Researchers from the University of Nottingham found that machine learning could enhance and improve a vet’s ability to accurately diagnose herd mastitis. Mastitis is a costly disease that affects dairy cattle. The disease costs around 170 million pounds per year in the U.K.
The team wanted to create an automated diagnostic support tool that can diagnose the herd level mastitis origin and be an early step in the Agriculture and Horticulture Development Board mastitis control plan.
The first step in controlling mastitis is identifying where mastitis pathogens originate. Vets have to figure out if the bacteria is coming from the cow’s environment or is it contagiously spread through the milking parlor? This requires time and special veterinary training to answer these questions.
Machine learning algorithms approach diagnostic problems in a similar manner to a student doctor or vet. The algorithm learns from data and applies what it learned to new patients.

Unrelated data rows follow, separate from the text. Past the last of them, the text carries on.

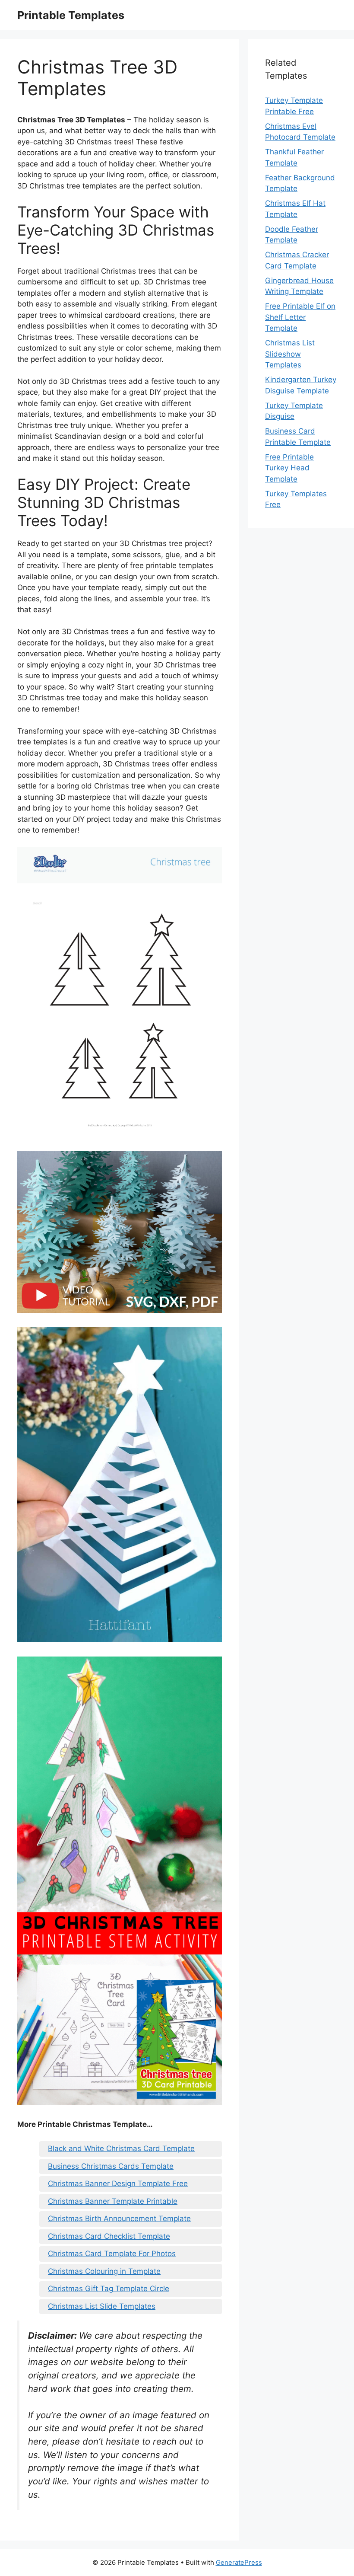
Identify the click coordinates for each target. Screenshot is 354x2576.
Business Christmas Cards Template (111, 2166)
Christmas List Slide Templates (101, 2306)
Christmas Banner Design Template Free (118, 2183)
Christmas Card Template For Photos (112, 2253)
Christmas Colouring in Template (104, 2271)
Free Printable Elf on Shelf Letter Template (300, 317)
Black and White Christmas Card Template (121, 2148)
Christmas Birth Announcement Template (119, 2218)
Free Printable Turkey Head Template (289, 468)
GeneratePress (239, 2562)
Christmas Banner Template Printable (112, 2201)
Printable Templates (70, 15)
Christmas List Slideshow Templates (290, 353)
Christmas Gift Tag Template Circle (108, 2288)
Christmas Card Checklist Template (109, 2236)
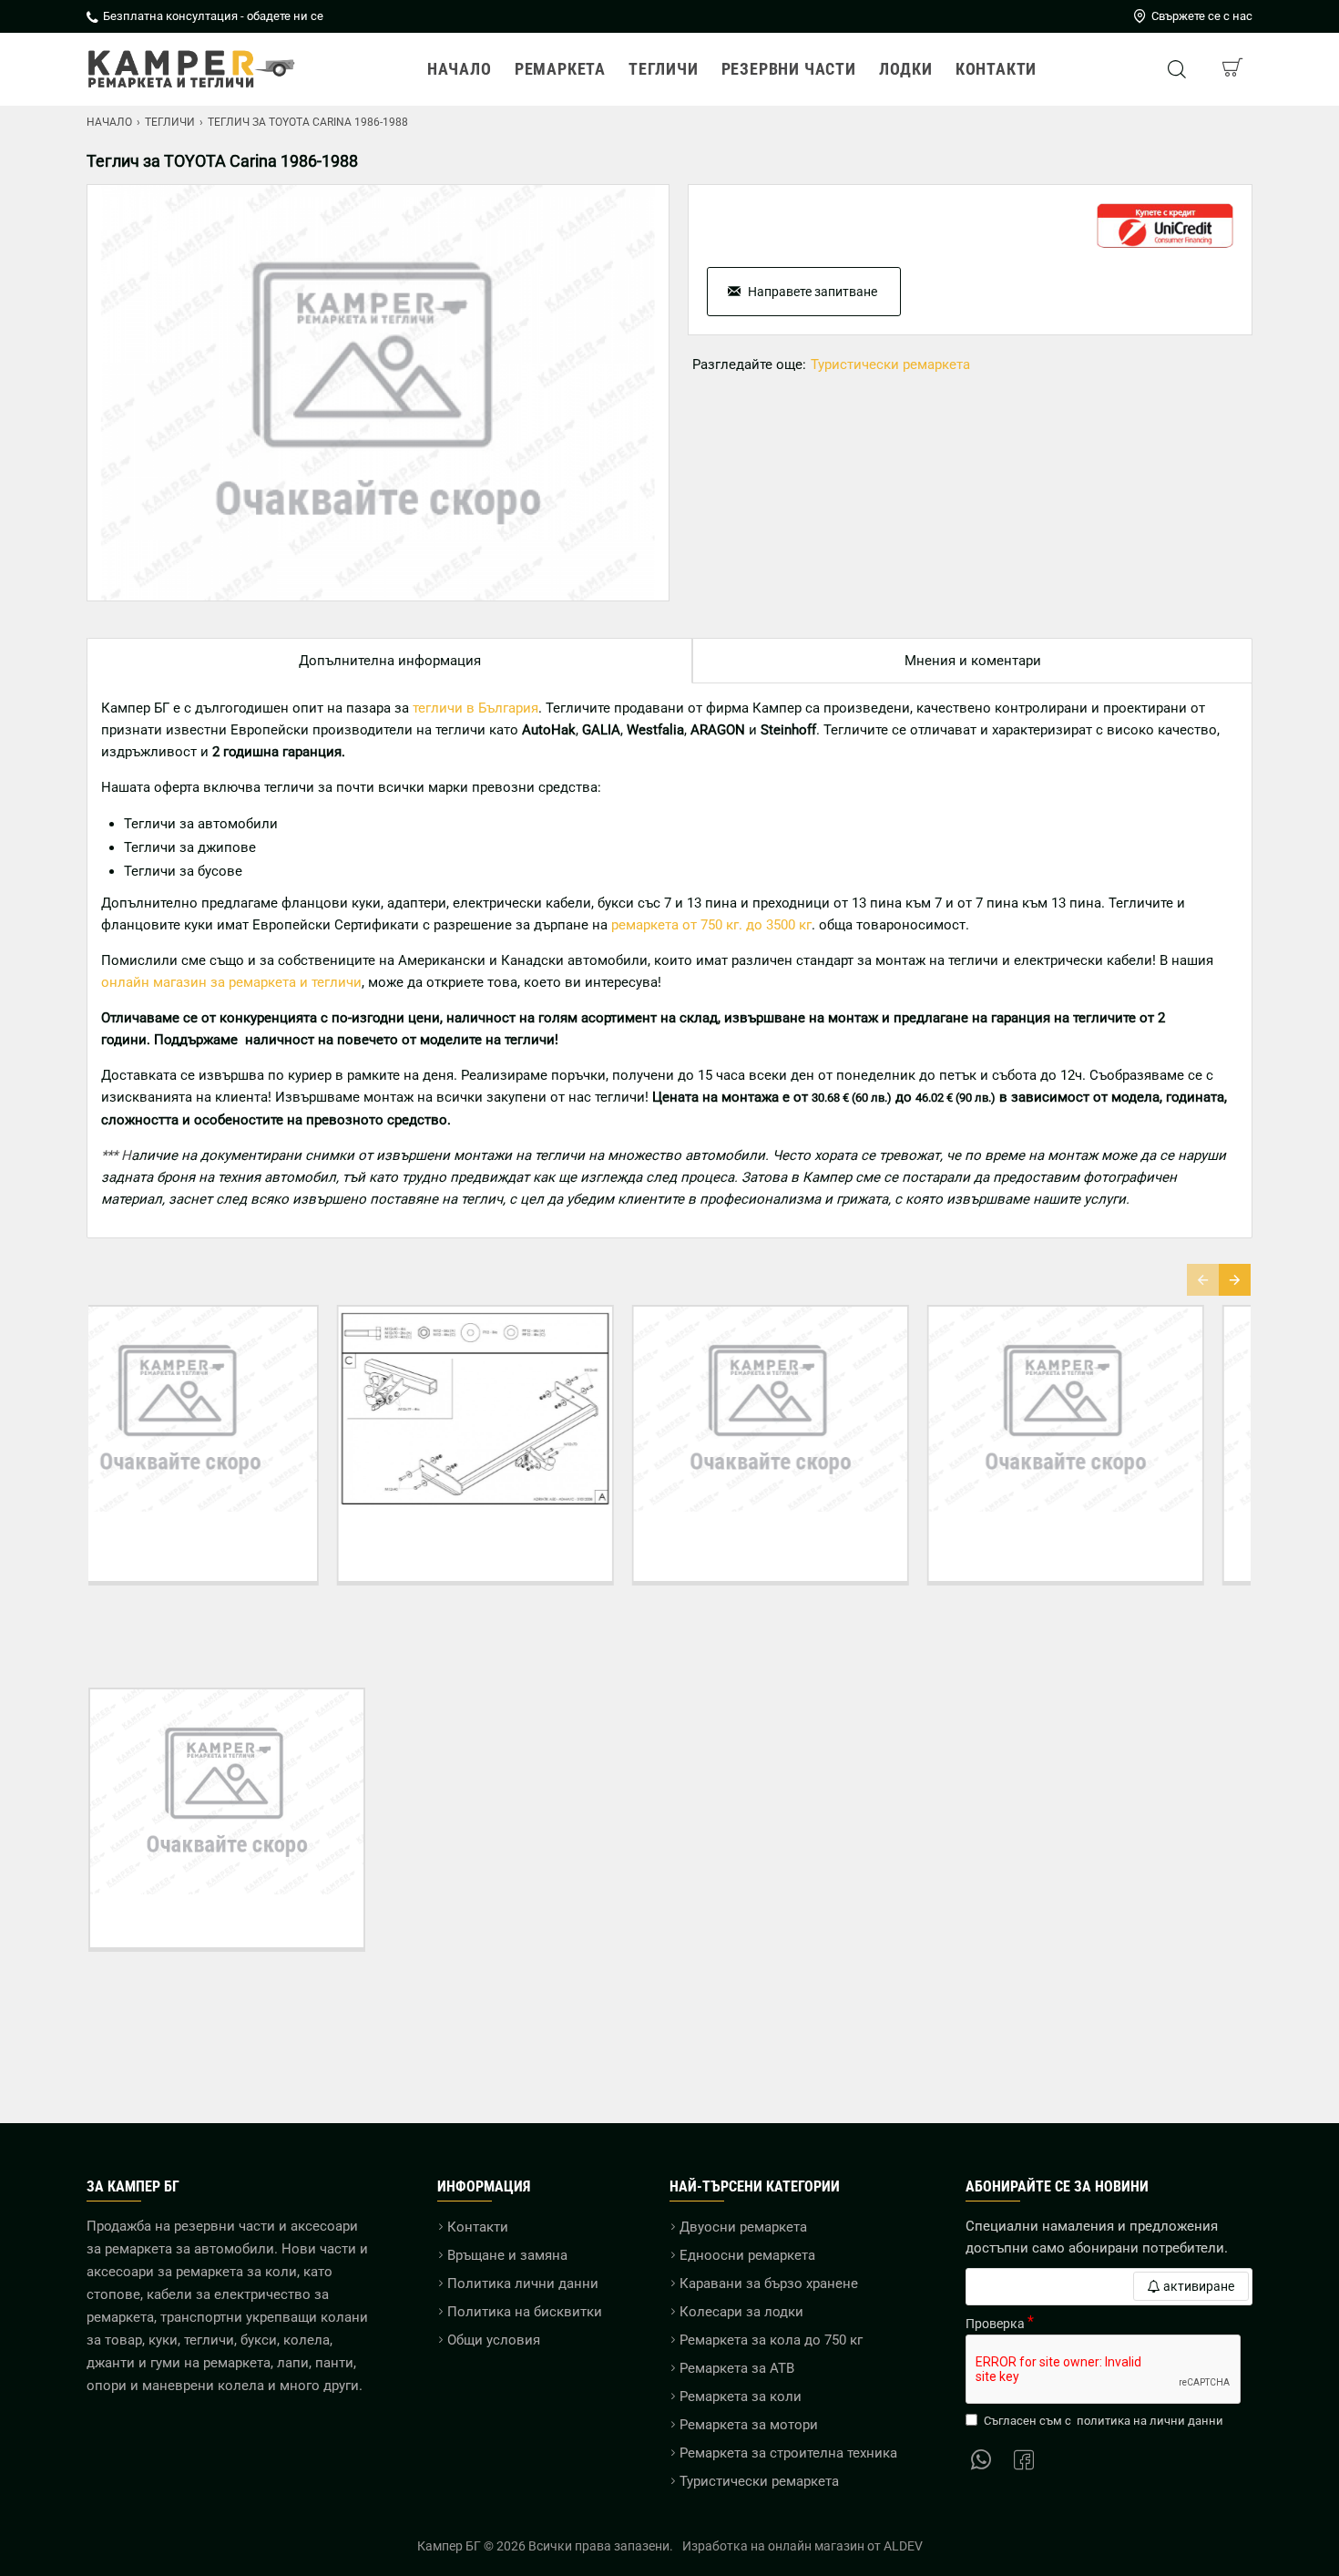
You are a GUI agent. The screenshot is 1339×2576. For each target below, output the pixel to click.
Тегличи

Mastitis data from 1,000 herds were gathered over several three-month periods. Machine learning algorithms were used to classify herd mastitis origin and compared the results to expert diagnosis from a specialized vet.
The algorithm had a classification accuracy of 98 percent for environmental versus contagious mastitis. It also achieved 78 percent accuracy in classification of lactation versus dry period environmental mastitis compared to the expert’s diagnosis.
A paper on this research was published in Scientific Reports.